Deities and Demigods was one of the very first AD&D supplements TSR ever produced. It’s been an integral part of D&D since 1980. But do we really need a 4e version? The myths haven’t changed since 3e so why put out a new book?
I’ve always been interested in mythology. The classic myths lend themselves so nicely to RPGs, especially Dungeons & Dragons. Who doesn’t like stories about larger-than-life characters with extraordinary powers doing the impossible? If you’re into D&D then a tale of a hero with magic powers and mythical weapons fighting monsters should be right up your alley. Realizing this, TSR published Deities and Demigods back in the days of D&D’s infancy. They provided us with statistics for the heroes of myth. Pure genius.
But as I look through my extensive collection of D&D supplements I see that I have what pretty much amounts to the same book through three different editions of D&D. And the more I think about it the more I realize that as cool as I originally thought these books were, I’m starting to realize that they’re probably one of the most useless accessories I’ve every purchased for D&D.
Deities and Demigods (Classic)
The original Deities and Demigods was indeed a very cool book. It allowed you to compare the stats of the Greek gods like Hercules, Zeus and Apollo to Norse gods like Thor, Odin and Loki. It even let you put the Arthurian heroes like King Arthur, Sir Launcelot, The Green Knight and Merlin side by side to see who was really the best and most powerful of the Knights of the Round Table.

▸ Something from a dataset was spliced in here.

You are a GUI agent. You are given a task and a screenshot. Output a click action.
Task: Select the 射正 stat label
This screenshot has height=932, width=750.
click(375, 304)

I remember reading this book cover to cover when I first picked it up. I loved it (and still do). But it was never really a valuable role-playing aide. Although it was laid out like the Monster Manual, your PCs were never going to be tough enough to fight any of the gods or heroes presented in the book. It was in essence a giant tease. Even as a teenager I could see that this book had serious limitations.
Legends & Lore
Deities and Demigods was later reprinted as Legend & Lore, in part to avoid negative publicity from religious groups. Later printings also removed the Cthulhu Mythos (based on the writings of H.P. Lovecraft) and Melnibonean material (based on the writings of Michael Moorcock’s Elric series of books).
With the advent of AD&D 2nd edition we got a new version of Legends & Lore (which I of course purchased immediately). This volume had brief information about playing a Cleric of the deities described within. It was because of these very short paragraphs at the bottom of each entry that I justified the expense to myself. It was great to see the 2e treatment of my favourite deities of legend, but as with the original book this provided almost no actual value to my campaign.

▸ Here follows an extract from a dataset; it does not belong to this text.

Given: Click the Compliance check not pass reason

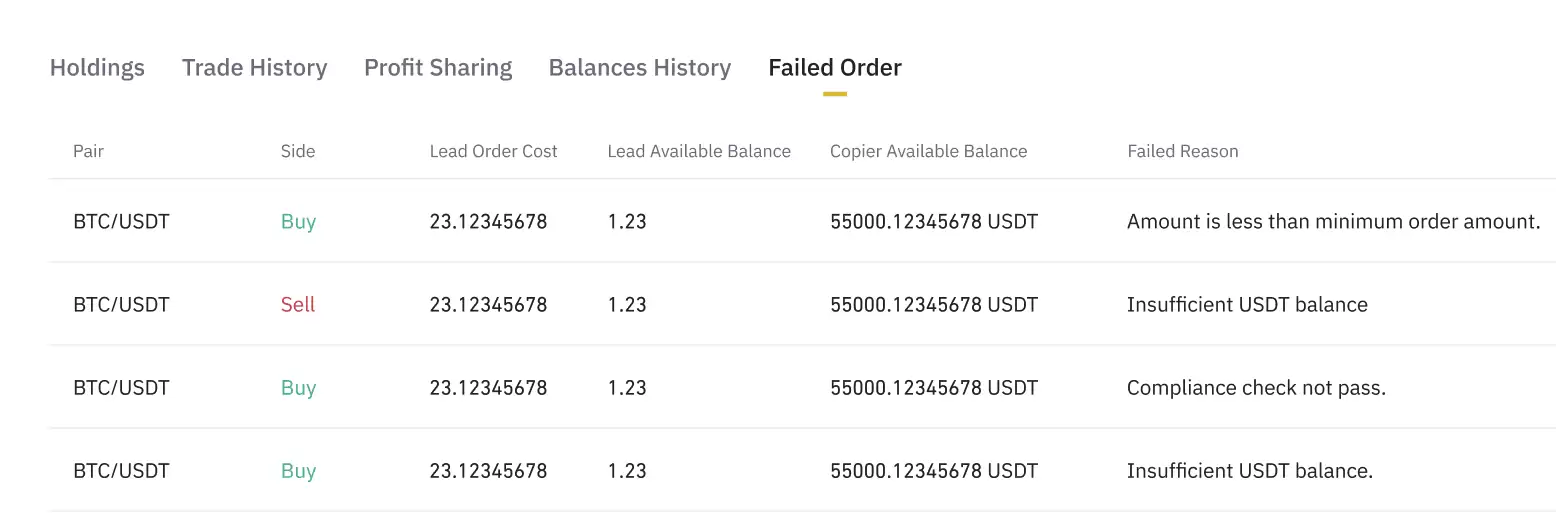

Deities and Demigods (New and Improved)
A few years later we moved to D&D 3e. To no one’s surprise we got another repackaging of Deities and Demigods (noticeably being called by its original name once again). As before we got Monster Manual-like entries of the deities we’d seen in previous editions, now updated with the 3e rules. And just like with previous editions the characters presented within were so powerful that they could never be used in your campaign as anything other than the gods that they are. It was a fun read, but no use to my game.
Every time we get a new edition of D&D we seem to get updates of the classic source books. We need the PHB, DMG, and MM, but it’s the other peripheral supplements that I’m finding add little value. I think it’s safe to assume that a 4e version of Deities and Demigods is on its way. I’ve finally realized that Wizards can’t possibly give me anything new (other than 4e stat blocks) that I don’t already have in the previous editions of these books. Since most of my games take place in the worlds of Eberron or the Forgotten Realms it’s extremely unlikely that I’d ever play a character who worships a deity not from one of these settings. Therefore, I can safely say I purchased my last copy of this book with 3e.
What do you think? If you already own one of the previous versions of Deities and Demigods (or Legends & Lore) would you pick up a 4e version if it is released? How much value do you think it would add to your campaign?